Entries supplied:
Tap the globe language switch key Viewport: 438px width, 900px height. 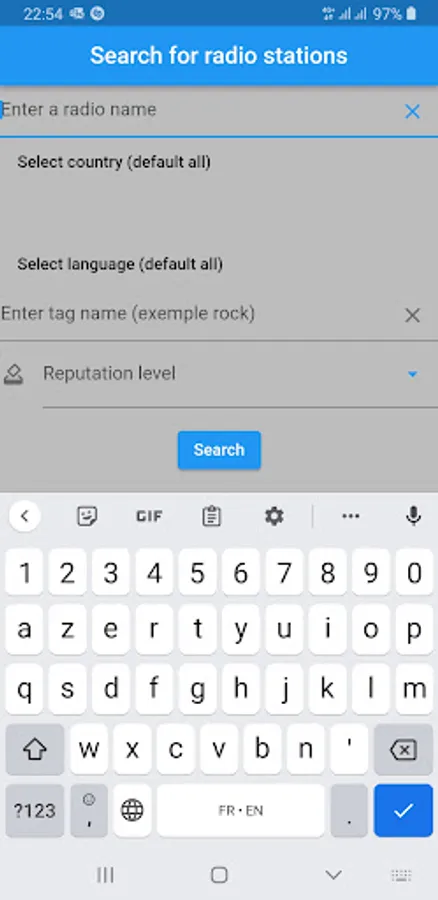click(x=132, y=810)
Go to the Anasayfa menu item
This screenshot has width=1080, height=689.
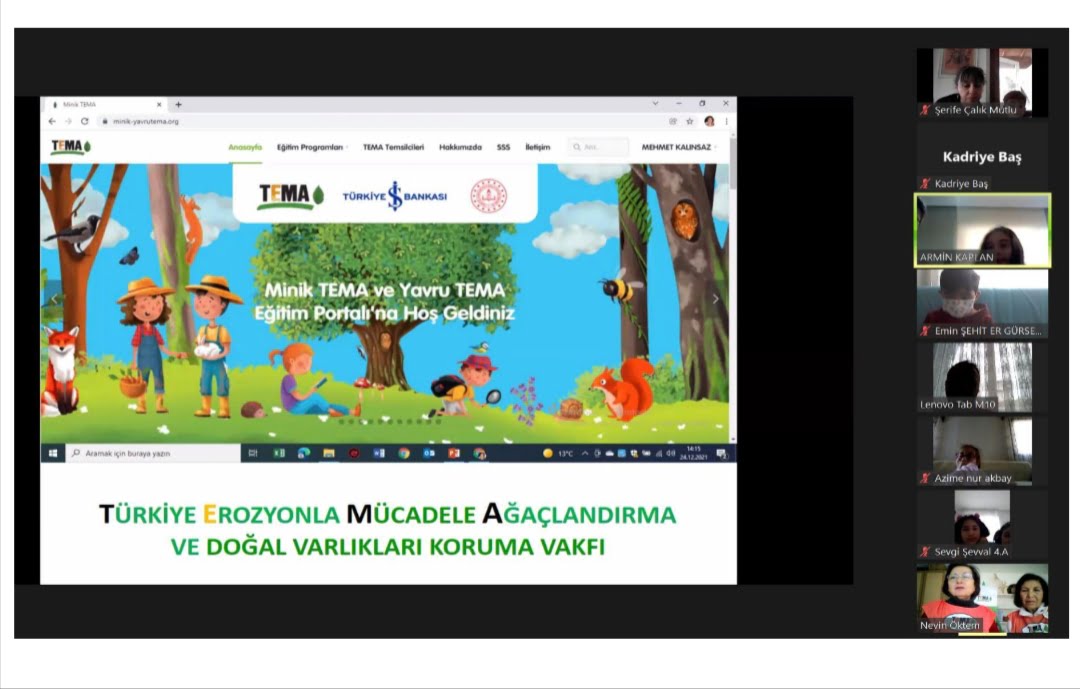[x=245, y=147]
==
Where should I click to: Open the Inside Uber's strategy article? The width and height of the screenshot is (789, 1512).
==
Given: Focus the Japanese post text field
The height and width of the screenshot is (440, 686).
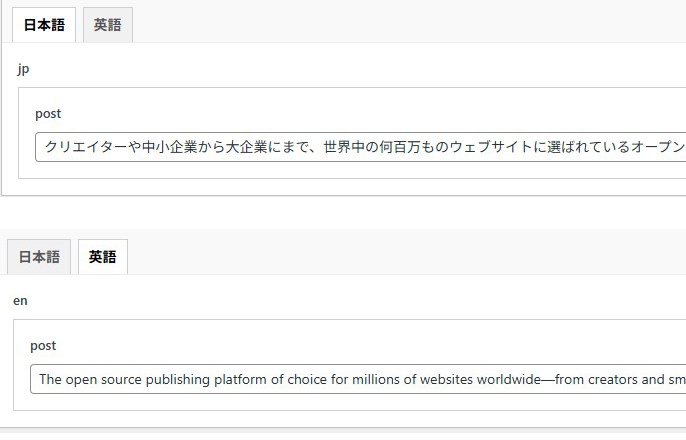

What this task involves:
Please copy the lines in the records above between the one holding "Given: Focus the Japanese post text field" and the one holding "The height and", inclusive, exactly and with no other line.

Result below:
Given: Focus the Japanese post text field
The height and width of the screenshot is (440, 686).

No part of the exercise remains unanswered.